#### ACTIVITY
In the response, the entries must appear exactly as supplied.

Collected data:

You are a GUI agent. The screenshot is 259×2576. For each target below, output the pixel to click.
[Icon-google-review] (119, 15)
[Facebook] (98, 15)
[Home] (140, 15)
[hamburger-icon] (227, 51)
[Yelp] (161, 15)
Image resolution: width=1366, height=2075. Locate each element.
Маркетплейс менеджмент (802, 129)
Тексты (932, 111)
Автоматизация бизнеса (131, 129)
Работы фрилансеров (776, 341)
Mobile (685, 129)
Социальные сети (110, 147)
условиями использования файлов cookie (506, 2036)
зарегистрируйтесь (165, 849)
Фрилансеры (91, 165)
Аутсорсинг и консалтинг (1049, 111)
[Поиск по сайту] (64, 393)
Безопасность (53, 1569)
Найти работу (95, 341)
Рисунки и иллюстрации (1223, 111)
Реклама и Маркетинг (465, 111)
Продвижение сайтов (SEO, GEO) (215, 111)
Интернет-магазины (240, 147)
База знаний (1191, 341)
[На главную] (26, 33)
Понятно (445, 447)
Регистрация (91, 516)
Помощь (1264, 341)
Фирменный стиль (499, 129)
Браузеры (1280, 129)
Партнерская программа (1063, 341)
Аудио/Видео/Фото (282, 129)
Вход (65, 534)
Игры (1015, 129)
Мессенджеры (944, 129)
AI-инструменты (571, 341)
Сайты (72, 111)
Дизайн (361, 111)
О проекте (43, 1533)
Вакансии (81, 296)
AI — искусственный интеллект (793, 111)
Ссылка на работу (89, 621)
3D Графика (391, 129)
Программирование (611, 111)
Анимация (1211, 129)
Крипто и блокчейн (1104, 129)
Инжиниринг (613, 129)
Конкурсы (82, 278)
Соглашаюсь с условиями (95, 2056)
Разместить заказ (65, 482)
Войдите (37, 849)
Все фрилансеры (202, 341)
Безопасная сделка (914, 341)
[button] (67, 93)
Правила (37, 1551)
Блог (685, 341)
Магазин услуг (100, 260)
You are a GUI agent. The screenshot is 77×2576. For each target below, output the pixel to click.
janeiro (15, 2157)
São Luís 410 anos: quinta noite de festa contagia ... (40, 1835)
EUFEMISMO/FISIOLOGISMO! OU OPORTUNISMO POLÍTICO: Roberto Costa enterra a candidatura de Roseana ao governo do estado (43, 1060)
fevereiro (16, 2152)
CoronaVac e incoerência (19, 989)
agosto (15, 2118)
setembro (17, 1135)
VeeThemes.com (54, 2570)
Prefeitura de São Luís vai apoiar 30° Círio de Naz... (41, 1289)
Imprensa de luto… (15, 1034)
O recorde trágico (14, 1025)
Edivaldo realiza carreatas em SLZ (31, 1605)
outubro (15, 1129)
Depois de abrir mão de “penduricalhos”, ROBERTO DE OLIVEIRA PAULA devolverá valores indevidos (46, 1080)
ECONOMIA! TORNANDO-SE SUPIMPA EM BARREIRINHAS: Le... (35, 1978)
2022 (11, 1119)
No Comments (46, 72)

#### OUTPUT
You are a GUI agent. The screenshot is 259×2576. For each target below, output the pixel to click.
[Icon-google-review] (119, 15)
[Facebook] (98, 15)
[Home] (140, 15)
[hamburger-icon] (227, 51)
[Yelp] (161, 15)
Image resolution: width=1366, height=2075. Locate each element.
Маркетплейс менеджмент (802, 129)
Тексты (932, 111)
Автоматизация бизнеса (131, 129)
Работы фрилансеров (776, 341)
Mobile (685, 129)
Социальные сети (110, 147)
условиями использования файлов cookie (506, 2036)
зарегистрируйтесь (165, 849)
Фрилансеры (91, 165)
Аутсорсинг и консалтинг (1049, 111)
[Поиск по сайту] (64, 393)
Безопасность (53, 1569)
Найти работу (95, 341)
Рисунки и иллюстрации (1223, 111)
Реклама и Маркетинг (465, 111)
Продвижение сайтов (SEO, GEO) (215, 111)
Интернет-магазины (240, 147)
База знаний (1191, 341)
[На главную] (26, 33)
Понятно (445, 447)
Регистрация (91, 516)
Помощь (1264, 341)
Фирменный стиль (499, 129)
Браузеры (1280, 129)
Партнерская программа (1063, 341)
Аудио/Видео/Фото (282, 129)
Вход (65, 534)
Игры (1015, 129)
Мессенджеры (944, 129)
AI-инструменты (571, 341)
Сайты (72, 111)
Дизайн (361, 111)
О проекте (43, 1533)
Вакансии (81, 296)
AI — искусственный интеллект (793, 111)
Ссылка на работу (89, 621)
3D Графика (391, 129)
Программирование (611, 111)
Анимация (1211, 129)
Крипто и блокчейн (1104, 129)
Инжиниринг (613, 129)
Конкурсы (82, 278)
Соглашаюсь с условиями (95, 2056)
Разместить заказ (65, 482)
Войдите (37, 849)
Все фрилансеры (202, 341)
Безопасная сделка (914, 341)
[button] (67, 93)
Правила (37, 1551)
Блог (685, 341)
Магазин услуг (100, 260)
You are a GUI agent. The screenshot is 77×2576. For each target below, output the pixel to click.
janeiro (15, 2157)
São Luís 410 anos: quinta noite de festa contagia ... (40, 1835)
EUFEMISMO/FISIOLOGISMO! OU OPORTUNISMO POLÍTICO: Roberto Costa enterra a candidatura de Roseana ao governo do estado (43, 1060)
fevereiro (16, 2152)
CoronaVac e incoerência (19, 989)
agosto (15, 2118)
setembro (17, 1135)
VeeThemes.com (54, 2570)
Prefeitura de São Luís vai apoiar 30° Círio de Naz... (41, 1289)
Imprensa de luto… (15, 1034)
O recorde trágico (14, 1025)
Edivaldo realiza carreatas em SLZ (31, 1605)
outubro (15, 1129)
Depois de abrir mão de “penduricalhos”, ROBERTO DE OLIVEIRA PAULA devolverá valores indevidos (46, 1080)
ECONOMIA! TORNANDO-SE SUPIMPA EM BARREIRINHAS: Le... (35, 1978)
2022 (11, 1119)
No Comments (46, 72)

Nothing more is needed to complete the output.